川野 日本は小さな島国であり、多様な民族が共存しているわけではありません。所得による生活水準の違いもそう大きくはないでしょう。しかし、先ほど述べたようにお客さまのニーズはより多様化、個性化、高度化しています。それにお応えするには、それぞれの店が商売の主体性を持つことが大切だと思うようになりました。

 周辺に若い人がたくさん住んでいる店と、お年寄りが多く住む店とでは、買い方や使い方、価格は当然変わってきます。広域商圏型で客数が多い総合スーパー(GMS)は、数字としてとらえるとお客さまのニーズは平準化されてしまいます。しかし、SMはGMSよりも商圏特性が明確に出ます。また、SMよりもさらに商圏が狭いコンビニエンスストア(CVS)では、その違いはより顕著です。お客さまのニーズは店ごとに微妙に異なり、しかもどんどん多様化、個性化、高度化していくわけです。

 ですから、店に来るお客さまのことをいちばんよくわかっている人たちが商いの主体性を持つことができれば、変化するニーズに対応していけると考えました。ヤオコーの個店経営とは、店ごとに従業員が商いの主体性を持って仕事ができる組織運営・体制と言えます。

──個店経営への転換は難しくありませんでしたか。

川野 口にするのは簡単ですが、個店経営の実現は困難の連続で長い時間がかかります。

 一般的なチェーンストアの組織運営は、本部の指示を店舗が実行するという指示・命令系統が原則です。店は本部から言われたことを忠実に実行することを求められます。実際、当時のヤオコーも中央集権的な本部主導型の組織運営を行っていました。

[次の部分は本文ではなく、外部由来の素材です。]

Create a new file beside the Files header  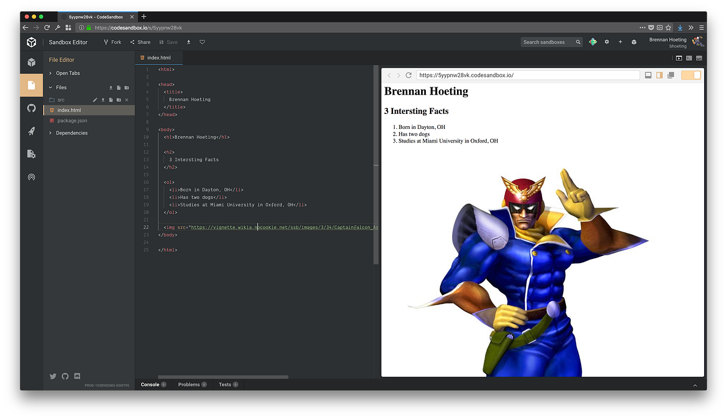tap(119, 87)
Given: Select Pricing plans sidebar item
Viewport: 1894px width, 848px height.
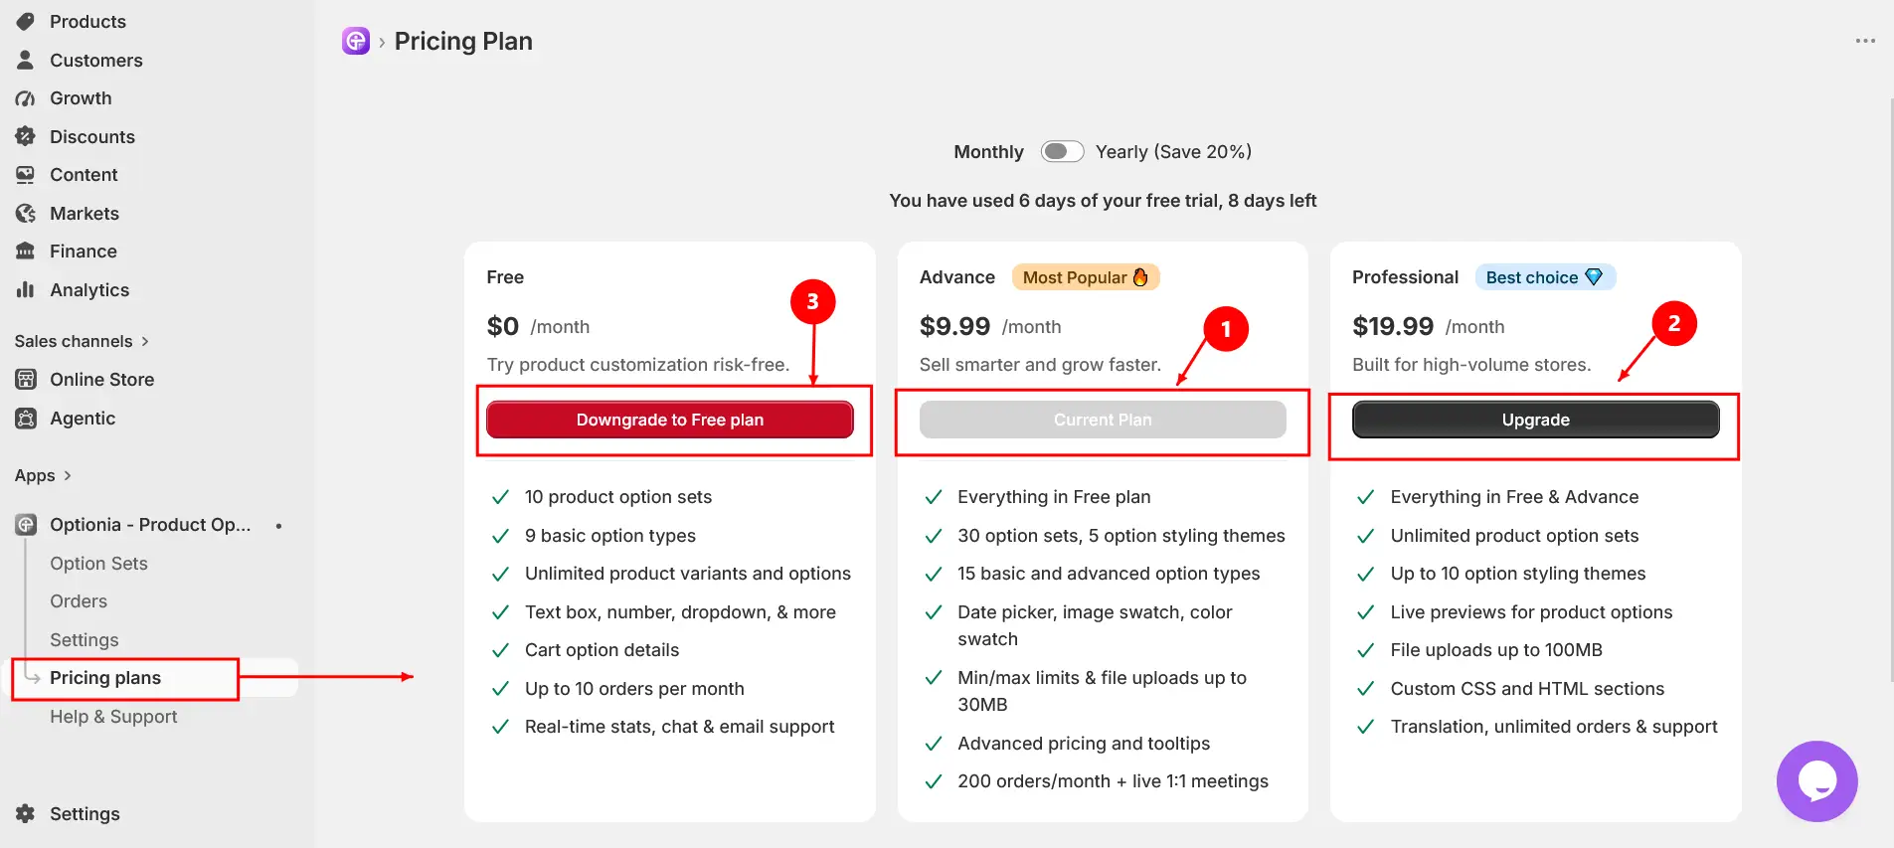Looking at the screenshot, I should (105, 678).
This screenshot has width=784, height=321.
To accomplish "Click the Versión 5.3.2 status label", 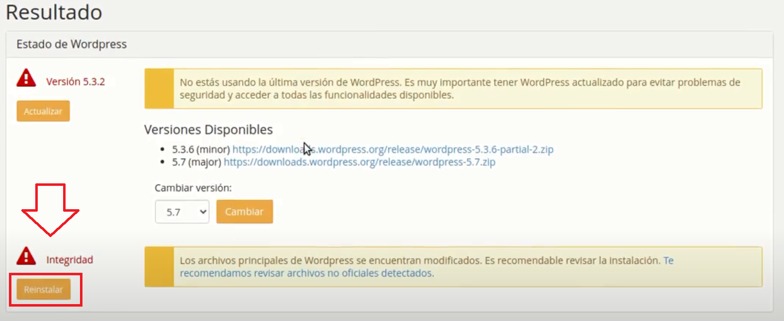I will (76, 82).
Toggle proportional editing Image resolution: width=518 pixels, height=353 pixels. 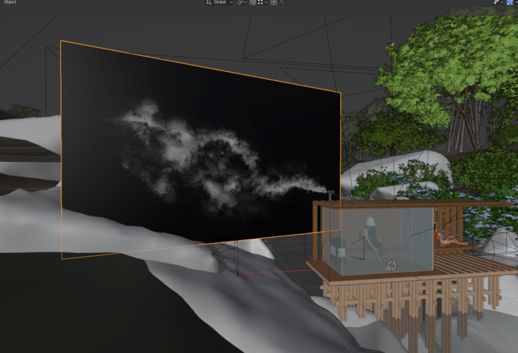coord(274,3)
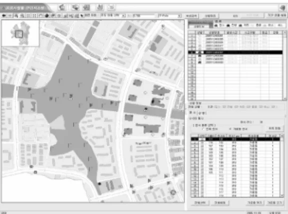Image resolution: width=288 pixels, height=214 pixels.
Task: Click the black circle tool icon in the map toolbar
Action: point(46,16)
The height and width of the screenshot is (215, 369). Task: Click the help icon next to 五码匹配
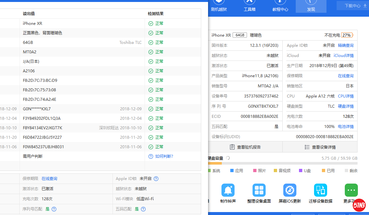(x=143, y=209)
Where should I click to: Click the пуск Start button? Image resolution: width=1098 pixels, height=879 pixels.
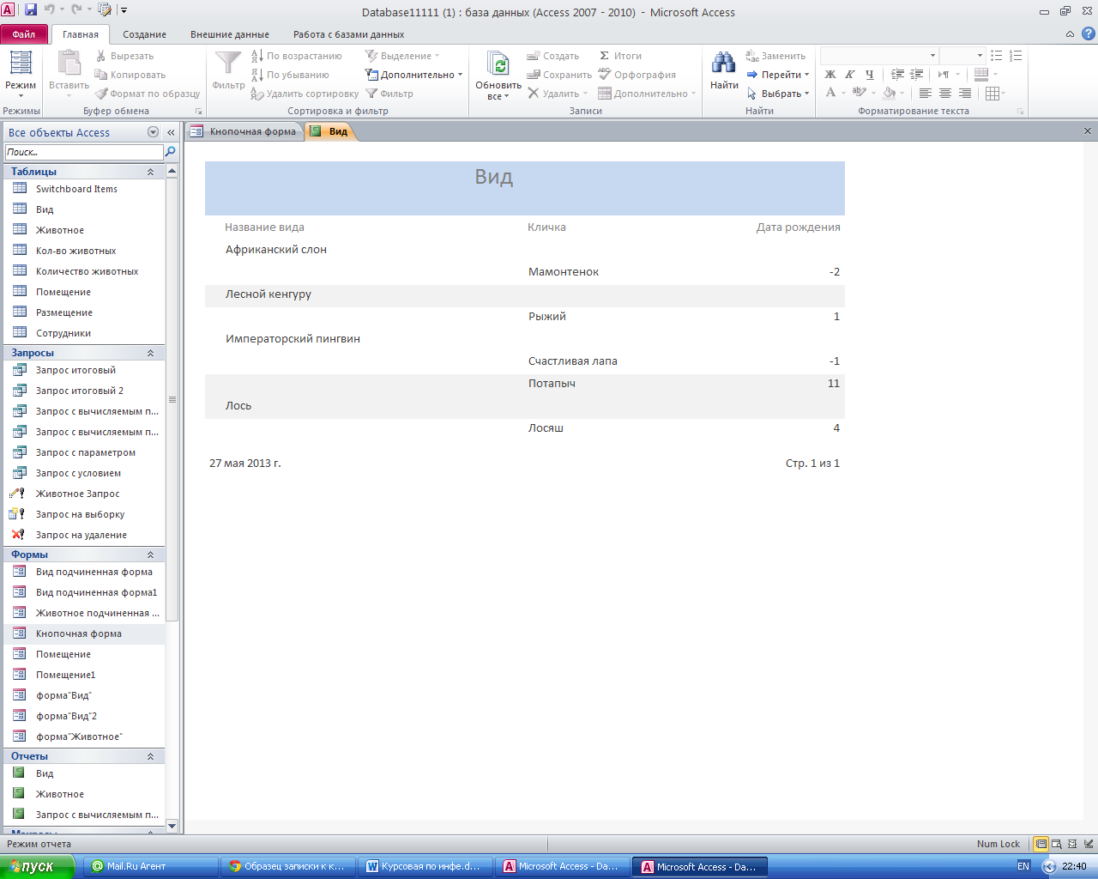click(32, 866)
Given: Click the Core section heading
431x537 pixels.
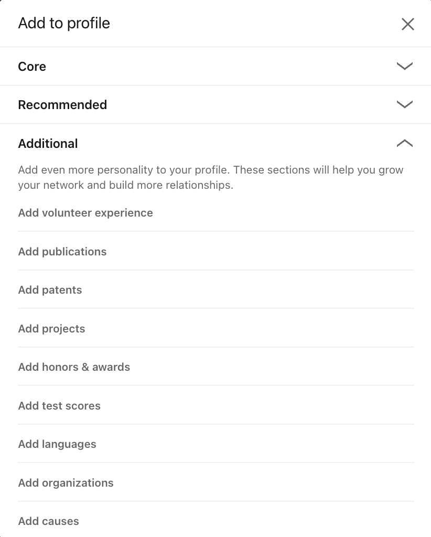Looking at the screenshot, I should click(32, 67).
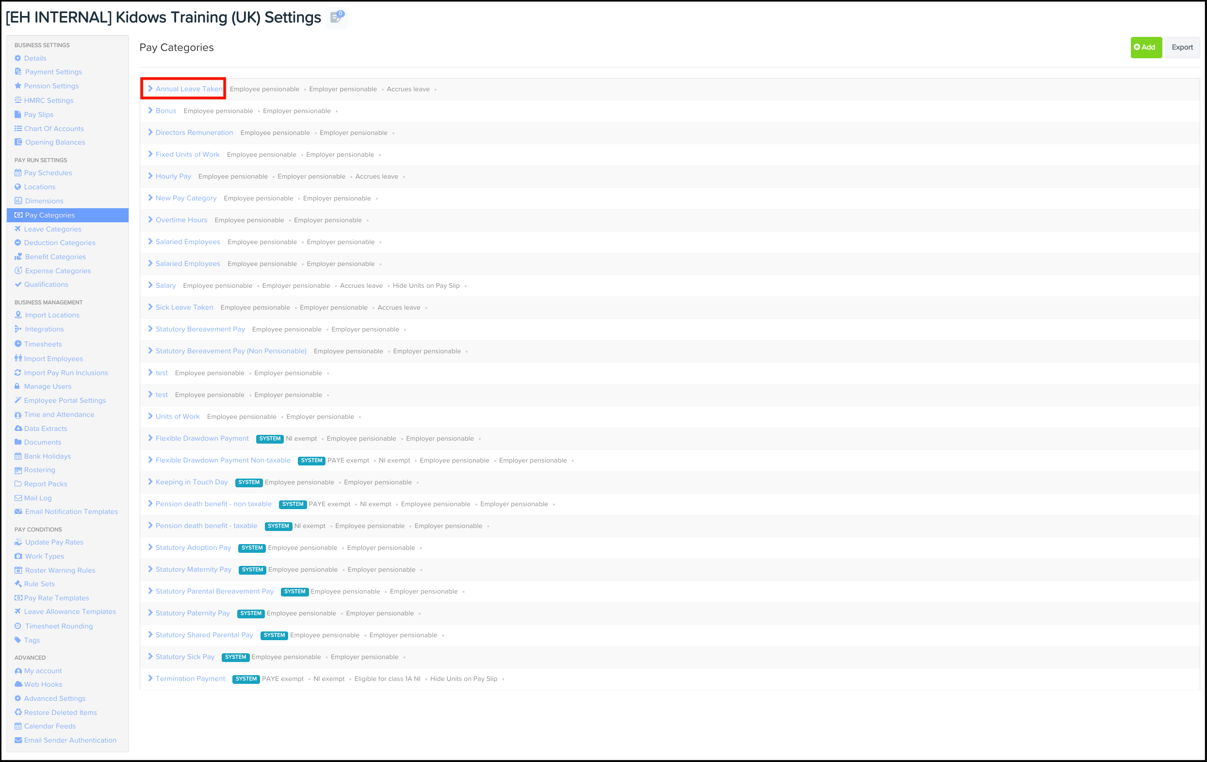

 そのような「言われたことだけをやる」ことに慣れた店の従業員に対し、商売の主体性を持って「自分で考えてくれ」と言ってもすぐにできるはずはありません。そのようなことができる人材を時間をかけて育成していくか、あるいは商売の主体性が自然と持てるような会社の風土をつくっていかない限り、個店経営は実現できないと思います。

 ヤオコーでは、私が中心となって、店長をはじめ、パートナー(パートタイマー・アルバイト)さんに対しても「食の提案型SM」のコンセプトや商いの考え方を、会議や朝礼、社内報、パートナーさんとの懇親会などさまざまな機会を通じて今でも説明するようにしています。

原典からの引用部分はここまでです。